**WHAT NEEDS TO BE DONE**. Set down every entry below exactly as it stands.

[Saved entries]
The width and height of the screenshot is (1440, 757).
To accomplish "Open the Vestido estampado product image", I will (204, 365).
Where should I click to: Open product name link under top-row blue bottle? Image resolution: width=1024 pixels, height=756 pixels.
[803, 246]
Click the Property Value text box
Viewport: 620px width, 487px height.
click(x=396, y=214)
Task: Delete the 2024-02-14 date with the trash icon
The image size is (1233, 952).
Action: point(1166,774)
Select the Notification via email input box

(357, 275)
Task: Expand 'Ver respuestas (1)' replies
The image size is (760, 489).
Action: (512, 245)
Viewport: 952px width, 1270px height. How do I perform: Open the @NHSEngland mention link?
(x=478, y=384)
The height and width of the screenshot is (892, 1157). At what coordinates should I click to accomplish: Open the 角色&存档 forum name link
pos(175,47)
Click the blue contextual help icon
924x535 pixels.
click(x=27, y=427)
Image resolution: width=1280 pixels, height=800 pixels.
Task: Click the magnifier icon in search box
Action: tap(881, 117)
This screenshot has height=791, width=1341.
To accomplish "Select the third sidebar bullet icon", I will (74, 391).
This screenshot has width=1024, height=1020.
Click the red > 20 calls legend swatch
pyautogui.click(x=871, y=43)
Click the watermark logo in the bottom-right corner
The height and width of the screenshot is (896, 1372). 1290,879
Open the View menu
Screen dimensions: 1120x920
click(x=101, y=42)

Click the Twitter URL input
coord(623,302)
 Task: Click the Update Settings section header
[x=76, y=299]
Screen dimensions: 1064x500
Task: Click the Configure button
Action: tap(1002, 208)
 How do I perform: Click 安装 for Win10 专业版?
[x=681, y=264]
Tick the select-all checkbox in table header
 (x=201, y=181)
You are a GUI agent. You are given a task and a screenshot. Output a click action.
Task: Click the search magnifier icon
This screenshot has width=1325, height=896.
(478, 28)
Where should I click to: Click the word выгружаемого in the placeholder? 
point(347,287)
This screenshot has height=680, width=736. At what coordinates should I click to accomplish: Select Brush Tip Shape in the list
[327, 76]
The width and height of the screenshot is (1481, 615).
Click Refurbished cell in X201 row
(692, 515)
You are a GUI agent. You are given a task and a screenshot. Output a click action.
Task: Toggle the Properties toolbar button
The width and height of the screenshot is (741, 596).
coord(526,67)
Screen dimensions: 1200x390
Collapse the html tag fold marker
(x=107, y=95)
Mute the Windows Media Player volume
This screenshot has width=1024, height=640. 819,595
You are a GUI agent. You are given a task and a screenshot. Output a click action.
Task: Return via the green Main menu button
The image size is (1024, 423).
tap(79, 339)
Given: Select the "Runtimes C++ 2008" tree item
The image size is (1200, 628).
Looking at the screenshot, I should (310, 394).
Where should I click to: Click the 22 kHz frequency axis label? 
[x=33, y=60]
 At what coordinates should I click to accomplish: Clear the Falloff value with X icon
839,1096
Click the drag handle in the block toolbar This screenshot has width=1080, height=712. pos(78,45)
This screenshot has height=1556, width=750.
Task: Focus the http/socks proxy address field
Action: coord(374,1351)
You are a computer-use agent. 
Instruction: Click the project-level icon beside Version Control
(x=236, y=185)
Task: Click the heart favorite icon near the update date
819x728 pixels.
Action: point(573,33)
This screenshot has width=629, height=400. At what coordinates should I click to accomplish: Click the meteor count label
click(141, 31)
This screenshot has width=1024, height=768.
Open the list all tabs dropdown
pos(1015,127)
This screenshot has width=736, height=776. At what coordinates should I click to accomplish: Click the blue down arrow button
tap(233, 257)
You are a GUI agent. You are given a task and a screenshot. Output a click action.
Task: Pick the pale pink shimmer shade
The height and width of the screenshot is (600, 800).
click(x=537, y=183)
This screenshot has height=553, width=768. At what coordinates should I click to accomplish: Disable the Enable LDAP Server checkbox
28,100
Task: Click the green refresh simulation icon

**TASK RESULT**.
The width and height of the screenshot is (1440, 757).
To accomplish "Open the Vestido estampado product image", I will (204, 365).
Where should I click to: Open product name link under top-row blue bottle? Image resolution: width=1024 pixels, height=756 pixels.
[803, 246]
Click the Property Value text box
Viewport: 620px width, 487px height.
click(x=396, y=214)
Task: Delete the 2024-02-14 date with the trash icon
The image size is (1233, 952).
Action: point(1166,774)
Select the Notification via email input box

(357, 275)
Task: Expand 'Ver respuestas (1)' replies
The image size is (760, 489).
Action: (512, 245)
Viewport: 952px width, 1270px height. How do I perform: Open the @NHSEngland mention link?
(x=478, y=384)
The height and width of the screenshot is (892, 1157). At what coordinates should I click to accomplish: Open the 角色&存档 forum name link
pos(175,47)
Click the blue contextual help icon
924x535 pixels.
click(x=27, y=427)
Image resolution: width=1280 pixels, height=800 pixels.
Task: Click the magnifier icon in search box
Action: tap(881, 117)
This screenshot has height=791, width=1341.
To accomplish "Select the third sidebar bullet icon", I will (74, 391).
This screenshot has width=1024, height=1020.
Click the red > 20 calls legend swatch
pyautogui.click(x=871, y=43)
Click the watermark logo in the bottom-right corner
The height and width of the screenshot is (896, 1372). 1290,879
Open the View menu
Screen dimensions: 1120x920
click(x=101, y=42)

Click the Twitter URL input
coord(623,302)
 Task: Click the Update Settings section header
[x=76, y=299]
Screen dimensions: 1064x500
Task: Click the Configure button
Action: tap(1002, 208)
 How do I perform: Click 安装 for Win10 专业版?
[x=681, y=264]
Tick the select-all checkbox in table header
 (x=201, y=181)
You are a GUI agent. You are given a task and a screenshot. Output a click action.
Task: Click the search magnifier icon
This screenshot has width=1325, height=896.
(478, 28)
Where should I click to: Click the word выгружаемого in the placeholder? 
point(347,287)
This screenshot has height=680, width=736. At what coordinates should I click to accomplish: Select Brush Tip Shape in the list
[327, 76]
The width and height of the screenshot is (1481, 615).
Click Refurbished cell in X201 row
(692, 515)
You are a GUI agent. You are given a task and a screenshot. Output a click action.
Task: Toggle the Properties toolbar button
The width and height of the screenshot is (741, 596).
coord(526,67)
Screen dimensions: 1200x390
Collapse the html tag fold marker
(x=107, y=95)
Mute the Windows Media Player volume
This screenshot has width=1024, height=640. 819,595
You are a GUI agent. You are given a task and a screenshot. Output a click action.
Task: Return via the green Main menu button
The image size is (1024, 423).
tap(79, 339)
Given: Select the "Runtimes C++ 2008" tree item
The image size is (1200, 628).
Looking at the screenshot, I should (310, 394).
Where should I click to: Click the 22 kHz frequency axis label? 
[x=33, y=60]
 At what coordinates should I click to accomplish: Clear the Falloff value with X icon
839,1096
Click the drag handle in the block toolbar This screenshot has width=1080, height=712. pos(78,45)
This screenshot has height=1556, width=750.
Task: Focus the http/socks proxy address field
Action: coord(374,1351)
You are a computer-use agent. 
Instruction: Click the project-level icon beside Version Control
(x=236, y=185)
Task: Click the heart favorite icon near the update date
819x728 pixels.
Action: point(573,33)
This screenshot has width=629, height=400. At what coordinates should I click to accomplish: Click the meteor count label
click(141, 31)
This screenshot has width=1024, height=768.
Open the list all tabs dropdown
pos(1015,127)
This screenshot has width=736, height=776. At what coordinates should I click to accomplish: Click the blue down arrow button
tap(233, 257)
You are a GUI agent. You are given a task and a screenshot. Output a click action.
Task: Pick the pale pink shimmer shade
The height and width of the screenshot is (600, 800).
click(x=537, y=183)
This screenshot has height=553, width=768. At what coordinates should I click to accomplish: Disable the Enable LDAP Server checkbox
28,100
Task: Click the green refresh simulation icon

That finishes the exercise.